Embanked enclosure, Kilbride, Co. Waterford
Co. Waterford |
Ringforts
There is an oval enclosure in the townland of Kilbride, County Waterford, that exists more convincingly on paper than it does in the field. Roughly fifty metres from north to south and thirty-five metres from east to west, it was recorded clearly enough on the first Ordnance Survey six-inch map of 1840, its earthen bank tracing a recognisable oval across what is now ordinary grazing pasture. By 1925, only a portion of that bank, running roughly thirty metres from northwest to northeast, was still worth marking. Today, standing in the field itself, you would see nothing at all.

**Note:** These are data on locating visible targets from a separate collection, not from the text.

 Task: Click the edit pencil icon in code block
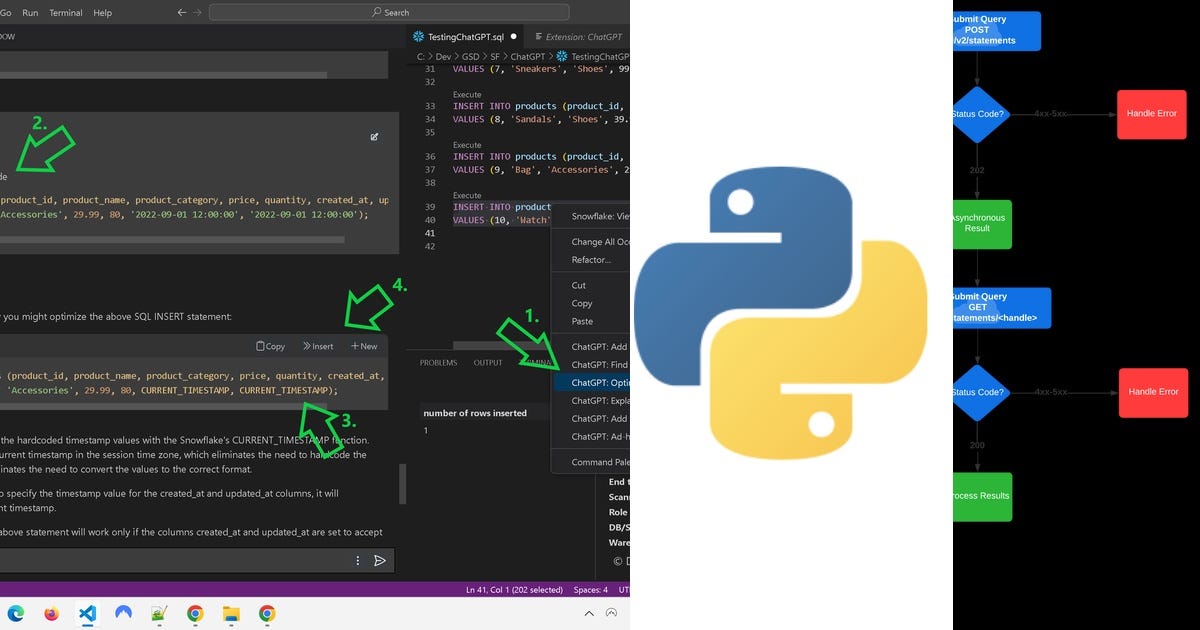374,137
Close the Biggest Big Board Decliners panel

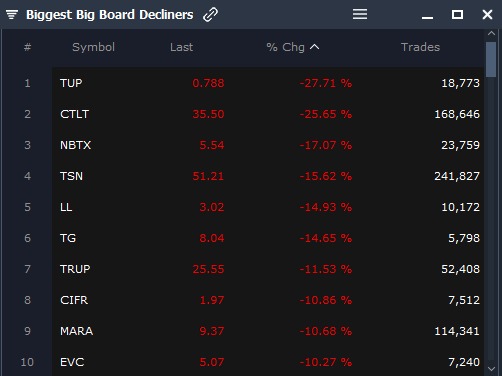click(487, 14)
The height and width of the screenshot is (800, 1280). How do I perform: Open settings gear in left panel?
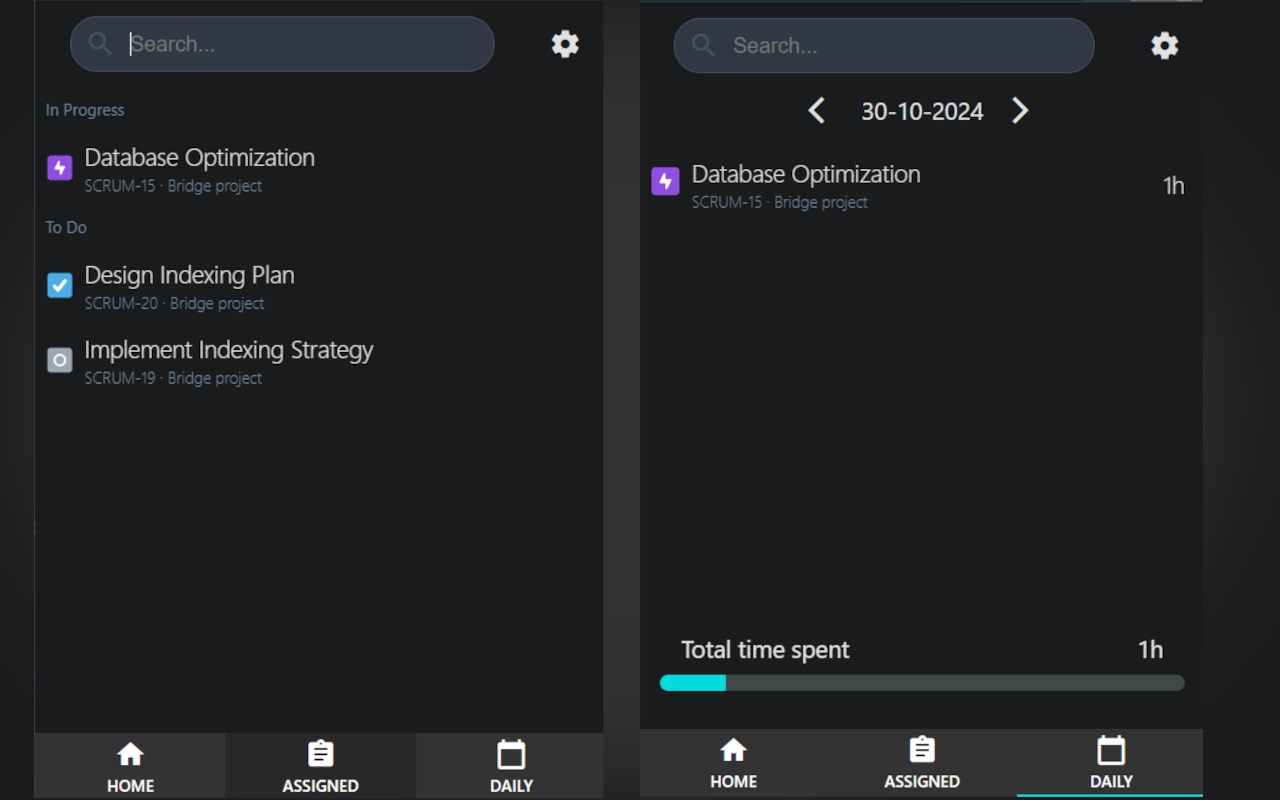[x=565, y=44]
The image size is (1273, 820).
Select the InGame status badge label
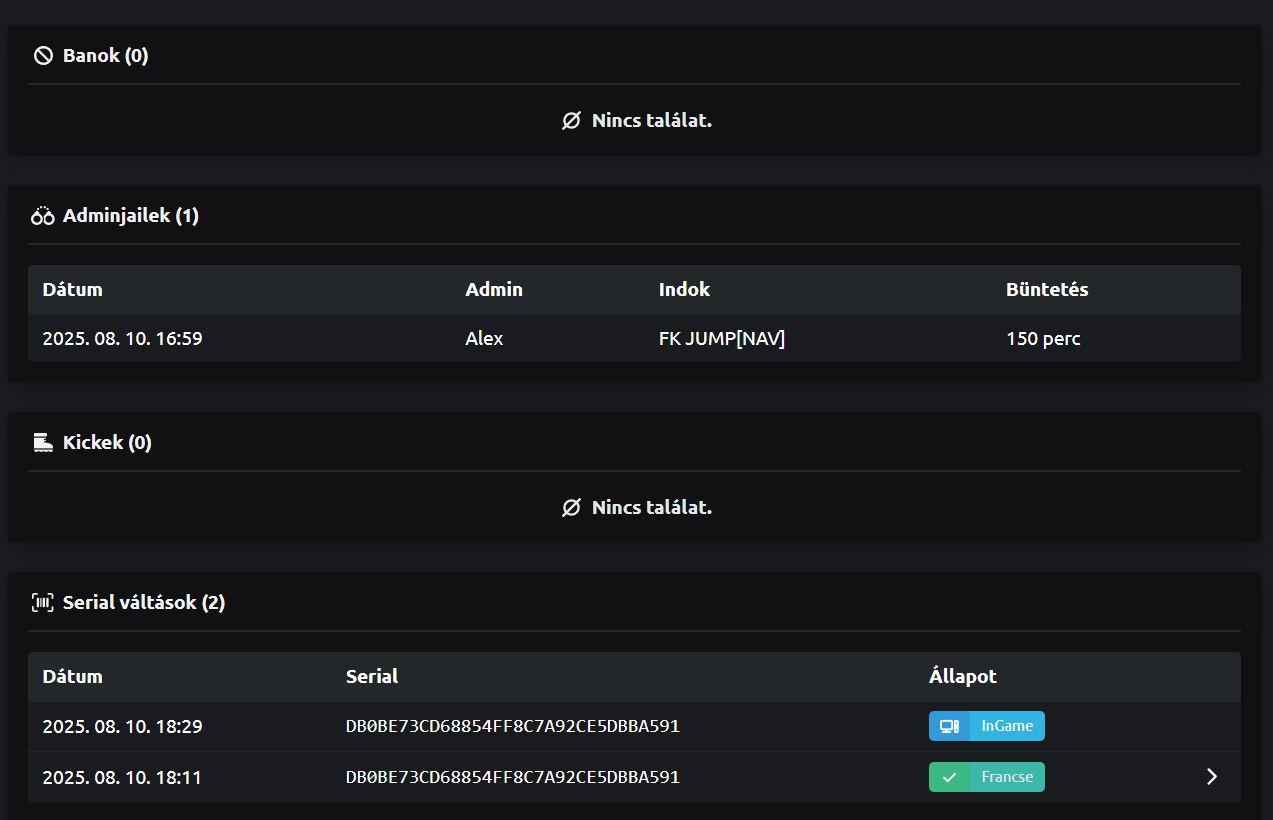click(x=1007, y=726)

Embanked enclosures of this kind are a relatively common feature of the Irish landscape, though their precise function and date are often uncertain. Some are associated with early medieval settlement or farming activity; others may have served as stock enclosures or boundary markers. What makes the Kilbride example quietly interesting is not any dramatic history attached to it, but the straightforward fact of its disappearance. The site sits in a gentle col, a shallow saddle in the land, on a southwest-facing slope with higher ground rising close by to the northeast and again about three hundred metres to the southwest. It is the sort of location that makes topographical sense for an enclosure, sheltered slightly from prevailing weather, with reasonable sightlines. The earthwork itself, however, has been reduced over the decades by agriculture to the point where the ground gives nothing away.